Steve Irwin, Environmentalist and "Crocodile Hunter"

Steve Irwin shows a snake to his wife Terri

Justin Sullivan / Getty Images 

Stephen Robert (Steve) Irwin was born on February 22, 1962, in Essendon, a suburb of Melbourne in Victoria, Australia.

He died on September 4, 2006, after being stung by a stingray while filming an underwater documentary near the Great Barrier Reef in Australia. Irwin received a puncture wound in the upper left side of his chest, which resulted in a form of cardiac arrest, killing him almost instantly. His crew called for emergency medical treatment and tried to revive him with CPR, but he was pronounced dead at the scene when the emergency medical team arrived.

Steve Irwin's Family

Steve Irwin married Terri (Raines) Irwin on June 4, 1992, just six months after they met when she was visiting the Australia Zoo, a popular wildlife park that Irwin owned and operated. According to Irwin, it was love at first sight.

__Collected data__:
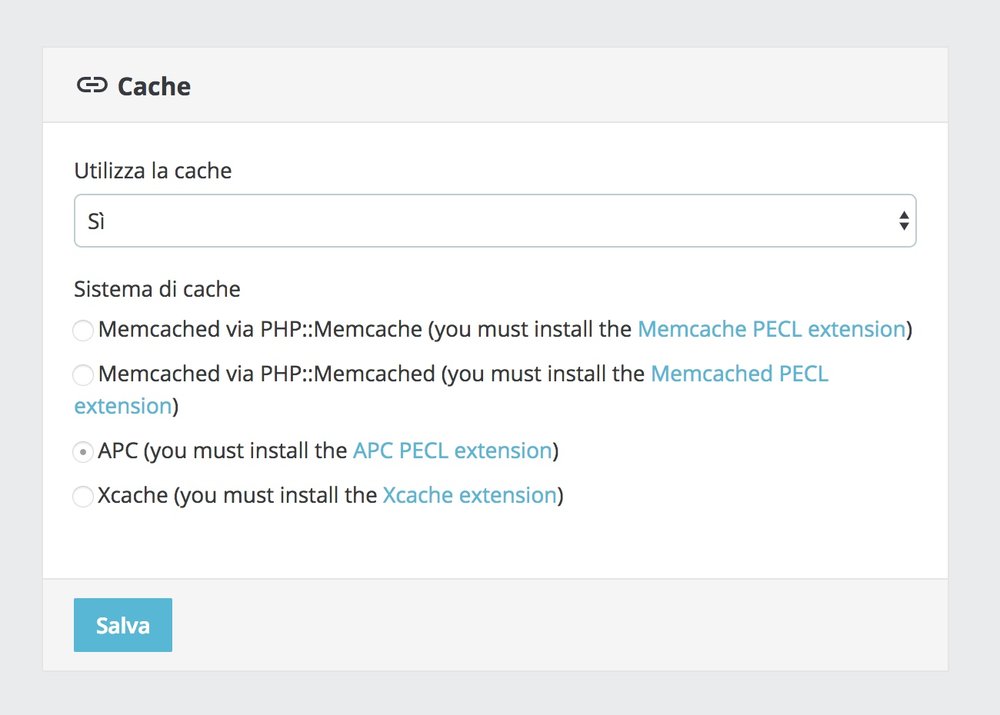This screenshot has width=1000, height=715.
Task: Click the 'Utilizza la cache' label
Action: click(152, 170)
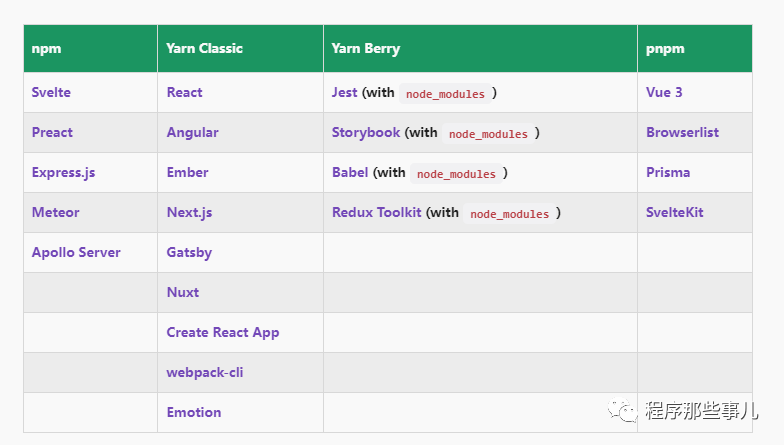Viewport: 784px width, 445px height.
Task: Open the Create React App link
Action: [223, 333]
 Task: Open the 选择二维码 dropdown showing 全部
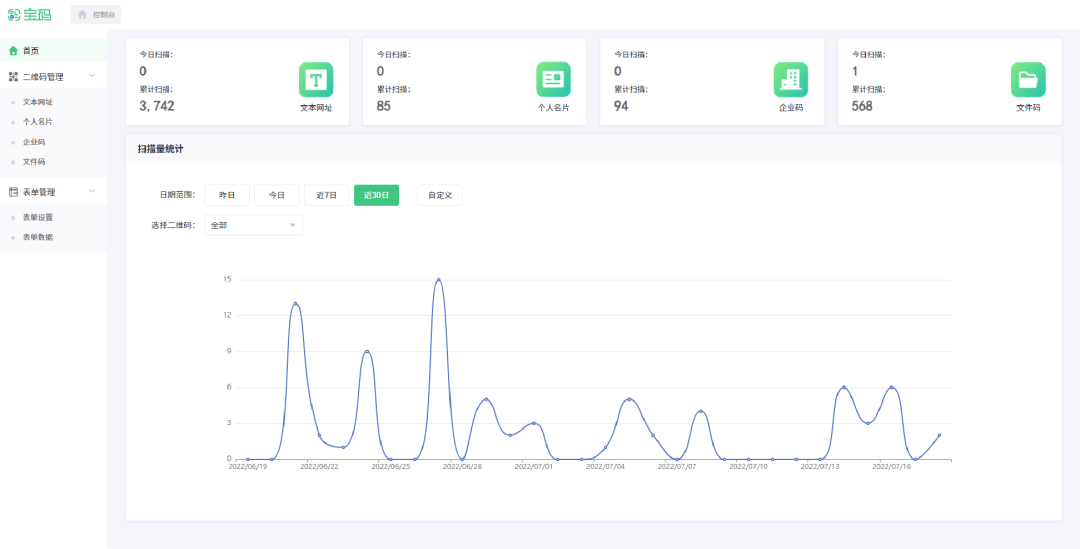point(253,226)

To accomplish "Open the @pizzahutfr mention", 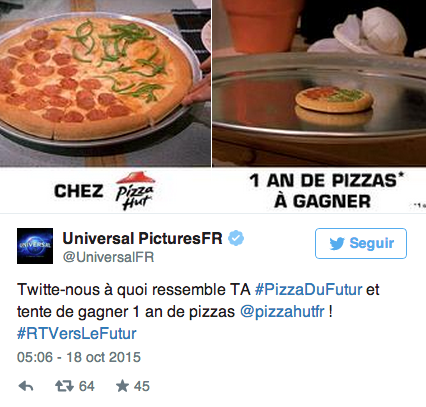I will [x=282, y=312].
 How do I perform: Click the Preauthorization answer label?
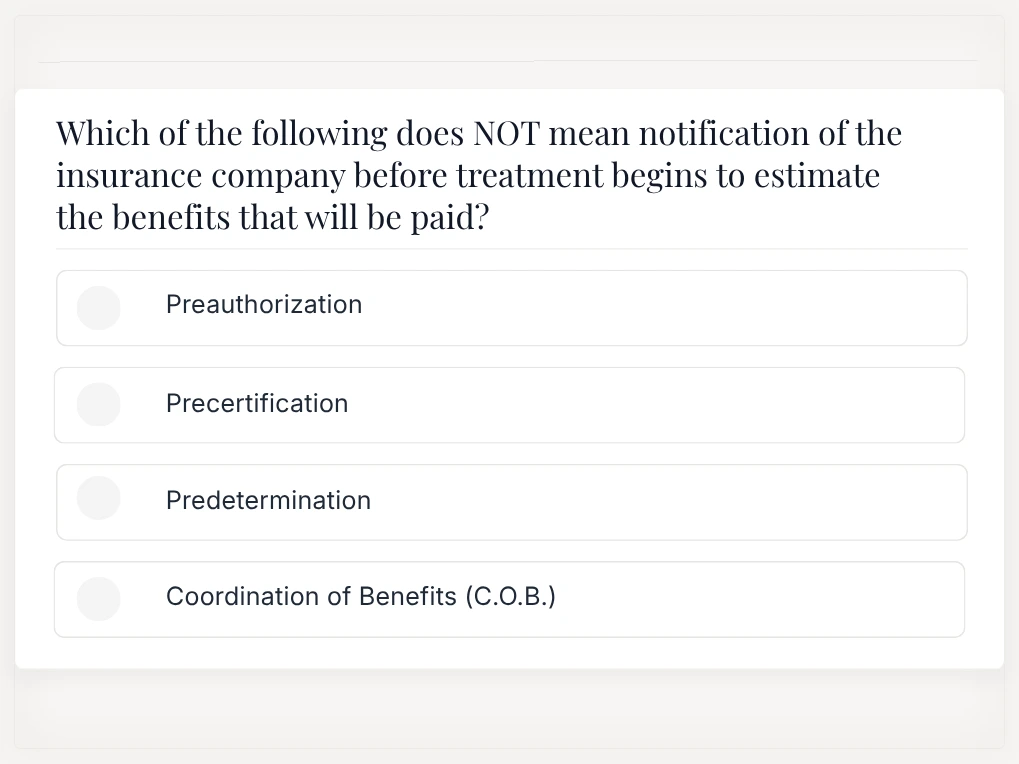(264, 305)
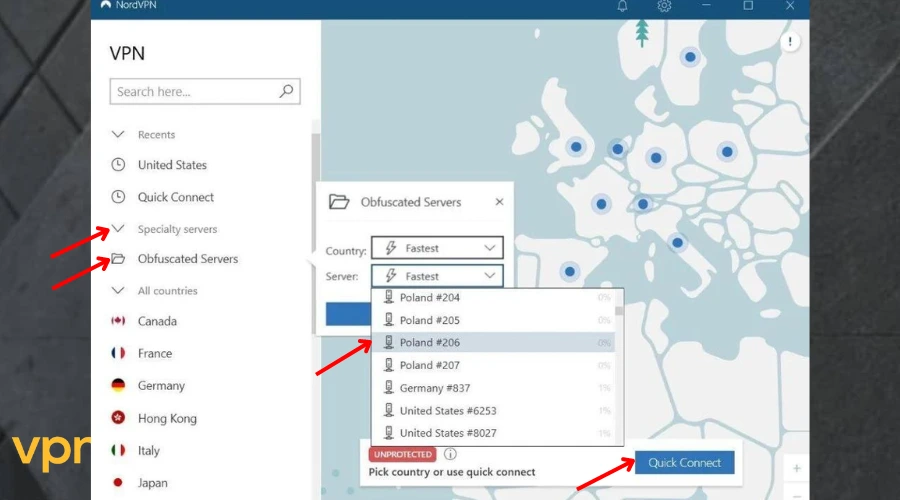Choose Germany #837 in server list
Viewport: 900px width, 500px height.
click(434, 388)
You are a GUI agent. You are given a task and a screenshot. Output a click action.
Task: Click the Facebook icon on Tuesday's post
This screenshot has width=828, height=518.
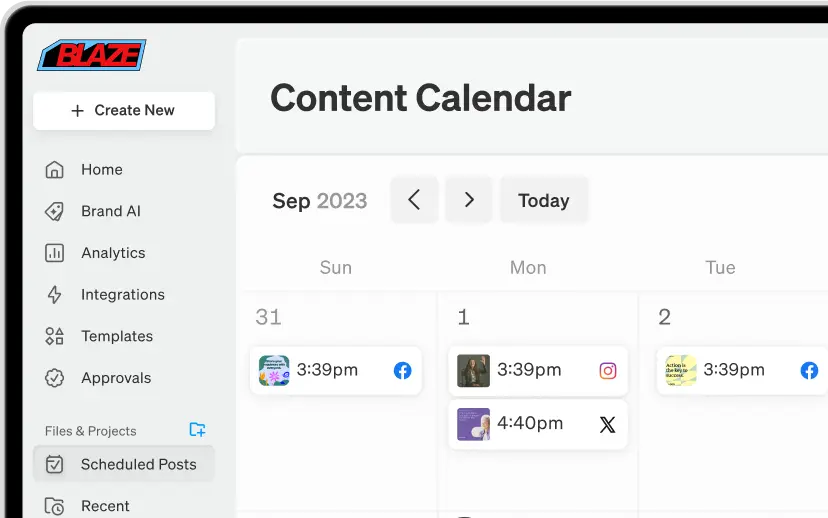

__PROBLEM TO WORK ON__:
Please reproduce everything in the Steve Irwin text from "Steve Irwin shows" down to "at first sight." word for word.

__RESULT__:
Steve Irwin shows a snake to his wife Terri

Justin Sullivan / Getty Images 

Stephen Robert (Steve) Irwin was born on February 22, 1962, in Essendon, a suburb of Melbourne in Victoria, Australia.

He died on September 4, 2006, after being stung by a stingray while filming an underwater documentary near the Great Barrier Reef in Australia. Irwin received a puncture wound in the upper left side of his chest, which resulted in a form of cardiac arrest, killing him almost instantly. His crew called for emergency medical treatment and tried to revive him with CPR, but he was pronounced dead at the scene when the emergency medical team arrived.

Steve Irwin's Family

Steve Irwin married Terri (Raines) Irwin on June 4, 1992, just six months after they met when she was visiting the Australia Zoo, a popular wildlife park that Irwin owned and operated. According to Irwin, it was love at first sight.